* _DO THIS_
Write out the rows below word for word, everything from the line containing "You are a GUI" down to the line containing "pyautogui.click(x=229, y=85)", both of those lines included.

* _INPUT RECORDS_
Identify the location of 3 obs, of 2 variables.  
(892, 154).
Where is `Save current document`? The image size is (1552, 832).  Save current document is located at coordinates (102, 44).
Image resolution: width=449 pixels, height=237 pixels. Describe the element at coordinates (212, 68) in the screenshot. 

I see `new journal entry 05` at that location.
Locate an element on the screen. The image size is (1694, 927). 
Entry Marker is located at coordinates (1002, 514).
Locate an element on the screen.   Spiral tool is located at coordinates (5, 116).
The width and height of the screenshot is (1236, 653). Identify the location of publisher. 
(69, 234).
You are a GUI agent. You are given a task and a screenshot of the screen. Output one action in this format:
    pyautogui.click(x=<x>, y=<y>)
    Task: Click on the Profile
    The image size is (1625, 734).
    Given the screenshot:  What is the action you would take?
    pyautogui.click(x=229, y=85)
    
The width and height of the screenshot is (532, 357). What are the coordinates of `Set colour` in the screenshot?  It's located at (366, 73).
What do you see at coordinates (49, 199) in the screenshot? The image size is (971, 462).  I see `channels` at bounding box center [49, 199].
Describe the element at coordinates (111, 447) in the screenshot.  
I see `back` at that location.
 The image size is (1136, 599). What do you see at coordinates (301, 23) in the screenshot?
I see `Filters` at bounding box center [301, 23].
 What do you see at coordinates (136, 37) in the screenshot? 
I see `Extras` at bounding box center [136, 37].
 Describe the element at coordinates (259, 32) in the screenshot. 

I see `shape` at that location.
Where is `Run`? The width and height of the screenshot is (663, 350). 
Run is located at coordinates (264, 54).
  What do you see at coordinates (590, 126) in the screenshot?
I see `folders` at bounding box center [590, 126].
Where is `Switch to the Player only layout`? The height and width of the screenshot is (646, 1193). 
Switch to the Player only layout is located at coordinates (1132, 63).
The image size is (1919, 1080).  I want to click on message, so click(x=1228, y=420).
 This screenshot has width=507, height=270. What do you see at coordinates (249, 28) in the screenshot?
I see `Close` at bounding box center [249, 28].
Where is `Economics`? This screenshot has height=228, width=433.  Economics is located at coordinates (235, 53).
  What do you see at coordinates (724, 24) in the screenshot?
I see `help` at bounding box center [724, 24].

* _ANSWER IN FULL_
You are a GUI agent. You are given a task and a screenshot of the screen. Output one action in this format:
    pyautogui.click(x=<x>, y=<y>)
    Task: Click on the Profile
    The image size is (1625, 734).
    Given the screenshot:  What is the action you would take?
    pyautogui.click(x=229, y=85)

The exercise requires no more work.